Working in partnership with the Indian Navy, which in March accepted delivery from JFD of the first of two free-swimming submarine rescue vehicles, JFD’s team oversaw and helped achieve the deepest submarine rescue dive at 666 metres; the deepest submarine hatch opening at 655 metres; and the deepest JFD remotely operated vehicle dive at 750 metres.
This means that JFD can safely rescue submariners at depths that were once considered unattainable.
The records came during final testing of the submarine rescue system’s capability in challenging conditions off the coast of Mumbai, which included a mock rescue from a disabled submarine on the ocean floor.
After finding and then attaching to the submarine, JFD and the Indian Navy carried out a safe transfer of personnel from the submarine to the rescue vehicle.
“The system was tested in particularly challenging conditions, not unlike those you would see in Australia,” JFD Australia managing director Toff Idrus said.
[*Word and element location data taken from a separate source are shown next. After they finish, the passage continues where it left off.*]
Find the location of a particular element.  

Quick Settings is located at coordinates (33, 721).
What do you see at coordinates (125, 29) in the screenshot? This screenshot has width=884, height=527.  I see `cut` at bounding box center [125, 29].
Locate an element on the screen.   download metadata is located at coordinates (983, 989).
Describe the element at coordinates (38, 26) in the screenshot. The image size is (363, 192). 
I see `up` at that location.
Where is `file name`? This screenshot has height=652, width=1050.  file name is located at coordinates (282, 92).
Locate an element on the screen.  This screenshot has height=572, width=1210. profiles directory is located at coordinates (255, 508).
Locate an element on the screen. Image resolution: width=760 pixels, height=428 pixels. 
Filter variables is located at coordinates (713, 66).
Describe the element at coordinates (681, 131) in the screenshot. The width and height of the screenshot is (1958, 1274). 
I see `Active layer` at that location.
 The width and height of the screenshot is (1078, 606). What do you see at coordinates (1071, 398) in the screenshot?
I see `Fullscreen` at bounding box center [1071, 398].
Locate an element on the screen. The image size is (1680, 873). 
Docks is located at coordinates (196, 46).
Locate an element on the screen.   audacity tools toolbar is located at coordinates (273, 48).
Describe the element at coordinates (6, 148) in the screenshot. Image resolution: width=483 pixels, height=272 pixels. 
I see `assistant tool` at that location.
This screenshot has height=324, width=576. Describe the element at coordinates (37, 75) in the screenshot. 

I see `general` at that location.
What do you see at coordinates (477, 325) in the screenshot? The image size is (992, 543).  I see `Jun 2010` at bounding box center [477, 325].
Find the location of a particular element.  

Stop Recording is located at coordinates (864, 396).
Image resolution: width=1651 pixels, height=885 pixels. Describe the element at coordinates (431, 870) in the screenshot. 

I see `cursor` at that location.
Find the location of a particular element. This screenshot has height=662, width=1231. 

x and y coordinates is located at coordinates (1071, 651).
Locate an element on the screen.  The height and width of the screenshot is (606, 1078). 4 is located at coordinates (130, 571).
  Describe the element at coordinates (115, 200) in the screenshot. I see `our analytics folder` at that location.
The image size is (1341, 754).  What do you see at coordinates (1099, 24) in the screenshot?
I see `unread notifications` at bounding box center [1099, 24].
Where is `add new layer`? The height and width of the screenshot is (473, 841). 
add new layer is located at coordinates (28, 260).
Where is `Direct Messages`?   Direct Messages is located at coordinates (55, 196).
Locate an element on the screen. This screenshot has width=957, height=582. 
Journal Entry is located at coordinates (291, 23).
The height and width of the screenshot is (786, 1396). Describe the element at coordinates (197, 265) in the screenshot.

“It is a similar capability to the one JFD provides to the RAN from our advanced manufacturing base at Bibra Lake, in Perth and as we prepare for the annual Black Carillon ocean exercises off the West Australian coast in early November where similar scenarios will be conducted, it gives us great confidence.
“It also shows the importance of having a free-swimming vehicle with a pilot which is able to find and move rapidly into a rescue operation.